"You Don't Have To Be A Hero" by Kevin Georgas
John 1:19-42: This is the testimony given by John when the Jews sent priests and Levites from Jerusalem to ask him, “Who are you?” 20 He confessed and did not deny it, but confessed, “I am not the Messiah.”[g] 21 And they asked him, “What then? Are you Elijah?” He said, “I am not.” “Are you the prophet?” He answered, “No.” 22 Then they said to him, “Who are you? Let us have an answer for those who sent us. What do you say about yourself?” 23 He said,
“I am the voice of one crying out in the wilderness,
‘Make straight the way of the Lord,’”
as the prophet Isaiah said.
24 Now they had been sent from the Pharisees. 25 They asked him, “Why then are you baptizing if you are neither the Messiah,[h] nor Elijah, nor the prophet?” 26 John answered them, “I baptize with water. Among you stands one whom you do not know, 27 the one who is coming after me; I am not worthy to untie the thong of his sandal.” 28 This took place in Bethany across the Jordan where John was baptizing.

• Recorded information:
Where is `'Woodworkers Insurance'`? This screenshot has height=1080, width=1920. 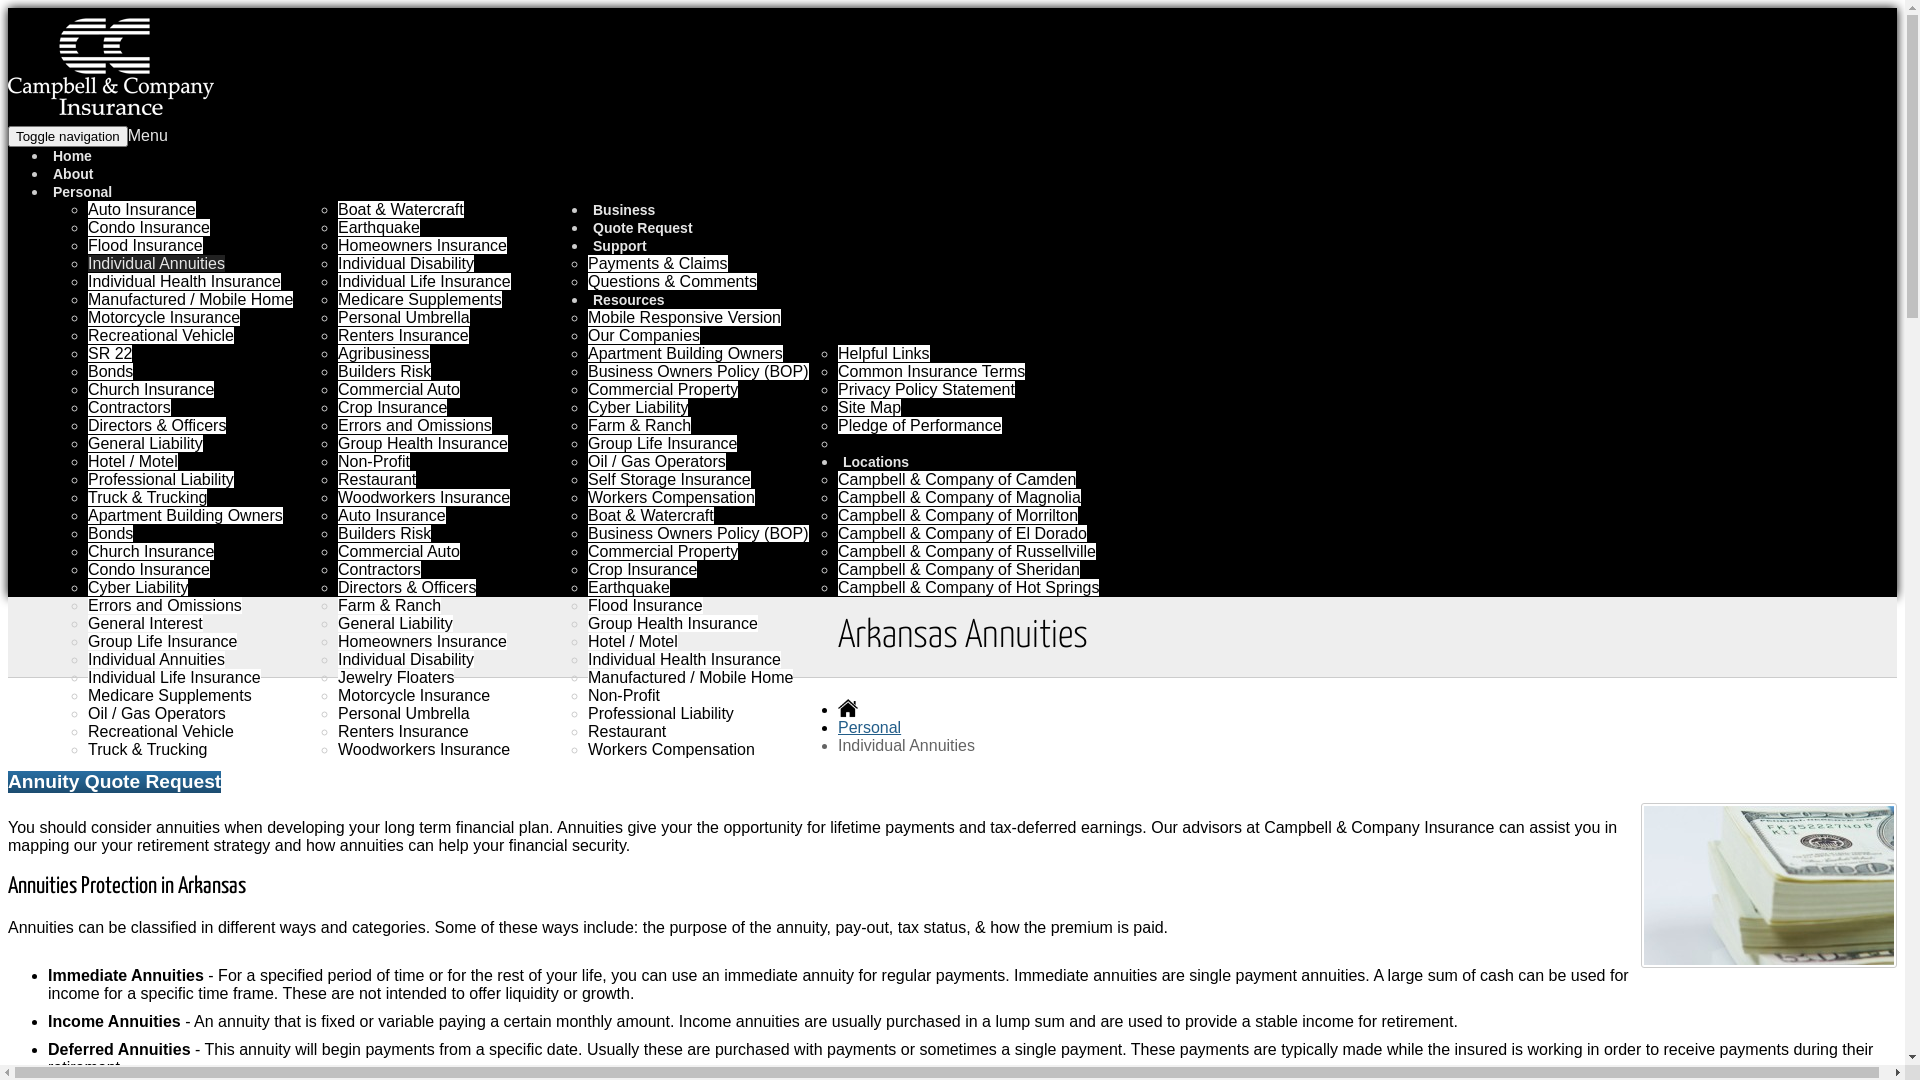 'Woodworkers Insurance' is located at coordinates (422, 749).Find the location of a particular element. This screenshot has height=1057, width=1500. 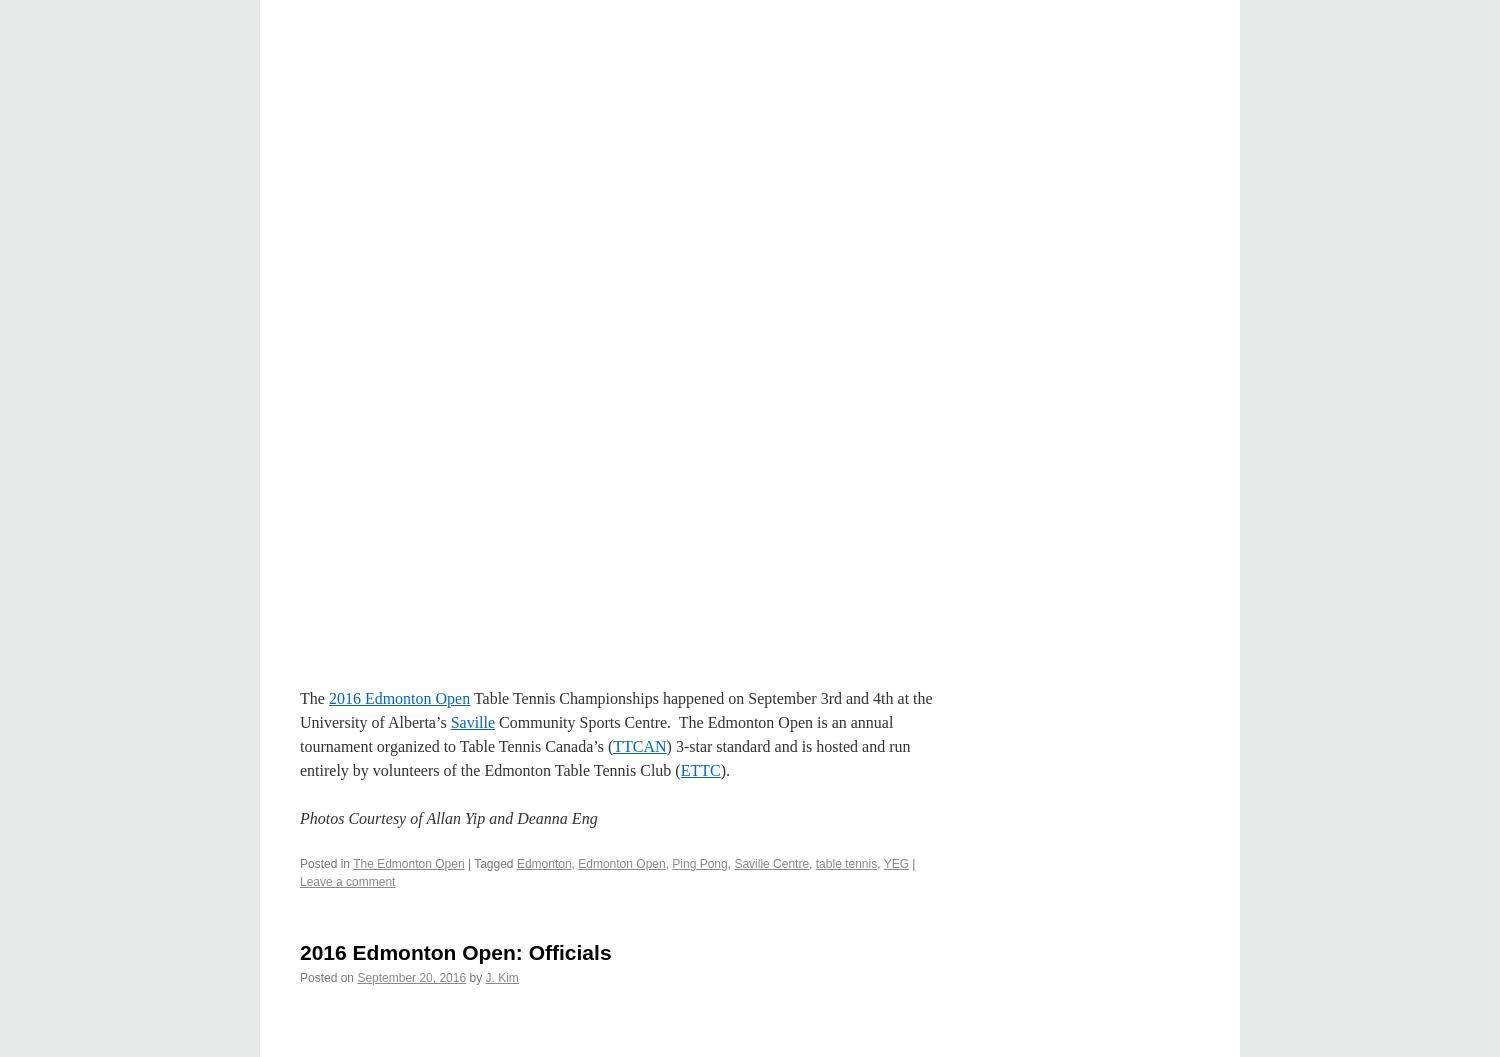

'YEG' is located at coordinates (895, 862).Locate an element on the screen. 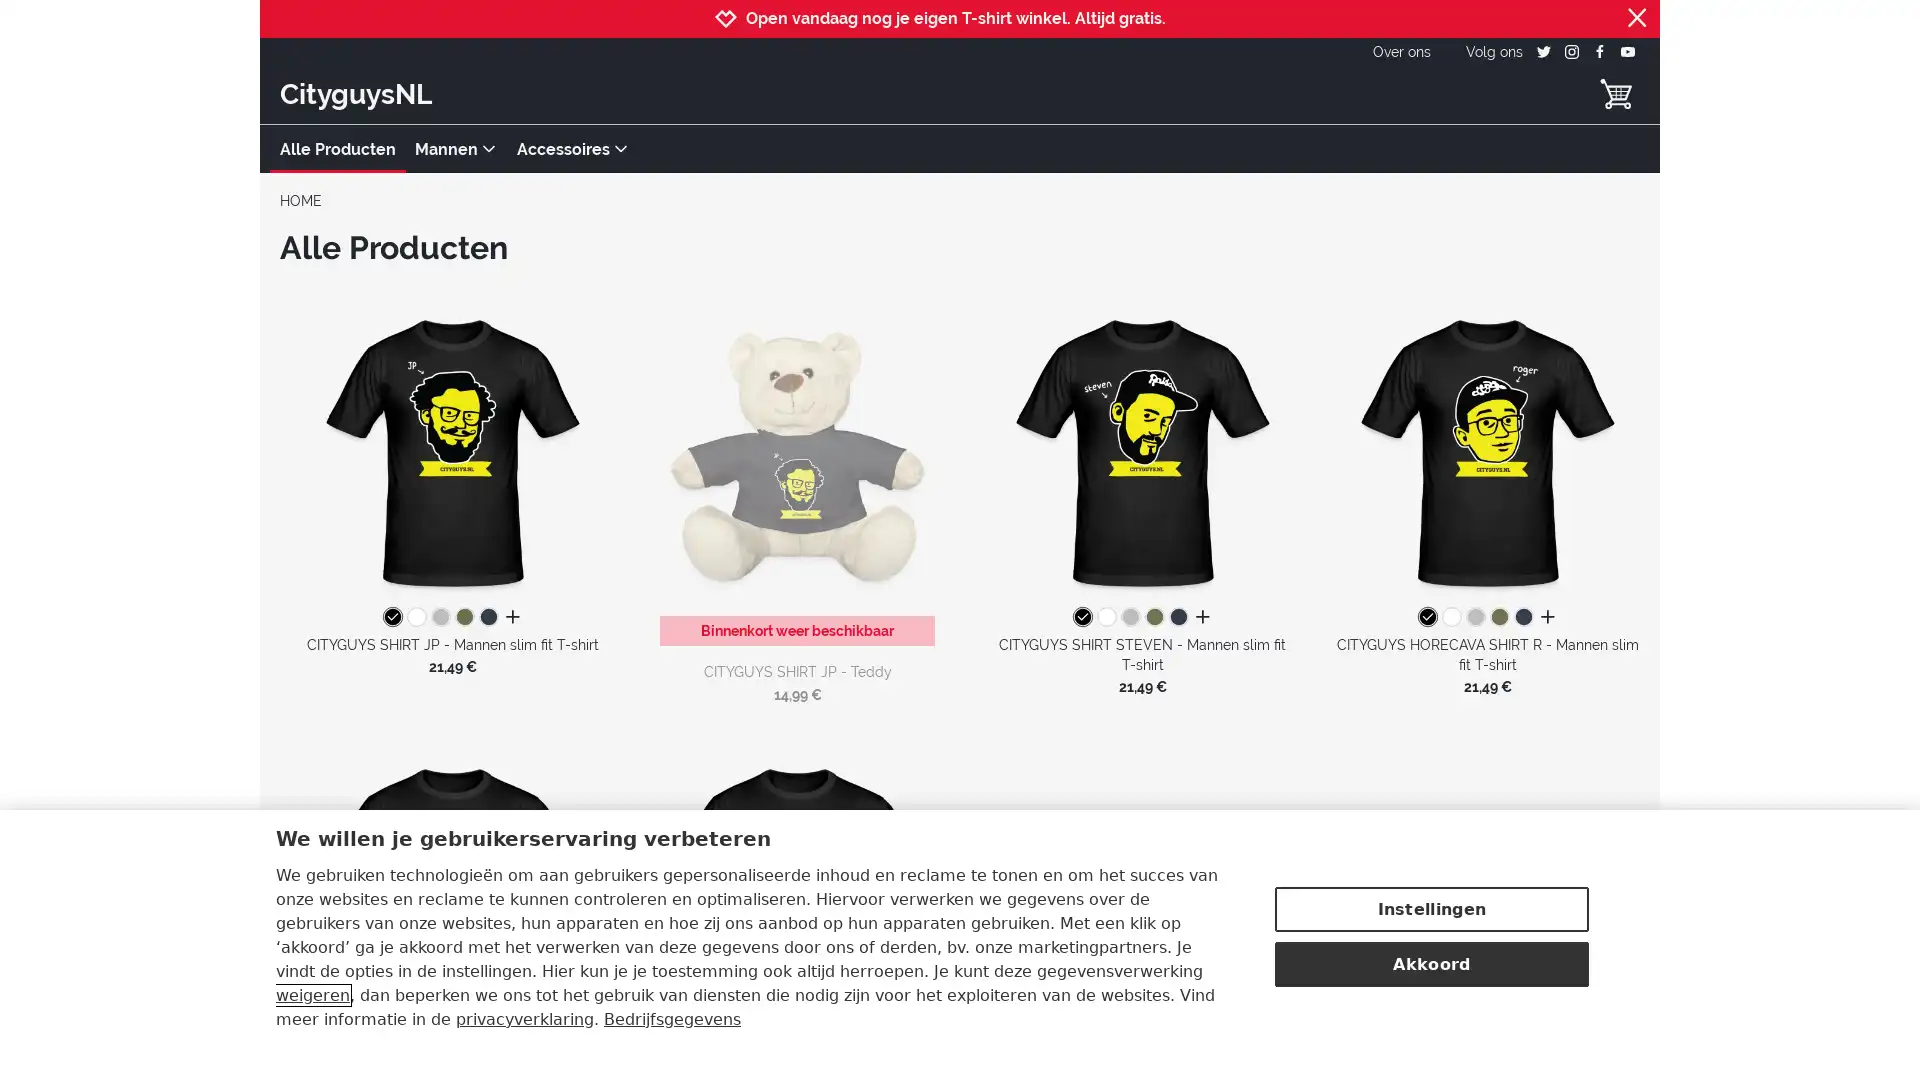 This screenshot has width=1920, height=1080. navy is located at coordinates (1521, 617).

• Exercise instructions:
(a) In the John 1 passage above, where did these events take place?
(b) Pick up the John 1 passage above right after its last sentence, the one placing these events in Bethany across the Jordan.

• Task-by-task outputs:
(a) They took place in Bethany across the Jordan, where John was baptizing.

(b)
29 The next day he saw Jesus coming toward him and declared, “Here is the Lamb of God who takes away the sin of the world! 30 This is he of whom I said, ‘After me comes a man who ranks ahead of me because he was before me.’ 31 I myself did not know him; but I came baptizing with water for this reason, that he might be revealed to Israel.” 32 And John testified, “I saw the Spirit descending from heaven like a dove, and it remained on him. 33 I myself did not know him, but the one who sent me to baptize with water said to me, ‘He on whom you see the Spirit descend and remain is the one who baptizes with the Holy Spirit.’ 34 And I myself have seen and have testified that this is the Son of God.”
35 The next day John again was standing with two of his disciples, 36 and as he watched Jesus walk by, he exclaimed, “Look, here is the Lamb of God!” 37 The two disciples heard him say this, and they followed Jesus. 38 When Jesus turned and saw them following, he said to them, “What are you looking for?” They said to him, “Rabbi” (which translated means Teacher), “where are you staying?” 39 He said to them, “Come and see.” They came and saw where he was staying, and they remained with him that day. It was about four o’clock in the afternoon. 40 One of the two who heard John speak and followed him was Andrew, Simon Peter’s brother. 41 He first found his brother Simon and said to him, “We have found the Messiah” (which is translated Anointed[j]). 42 He brought Simon[k] to Jesus, who looked at him and said, “You are Simon son of John. You are to be called Cephas” (which is translated Peter[l]).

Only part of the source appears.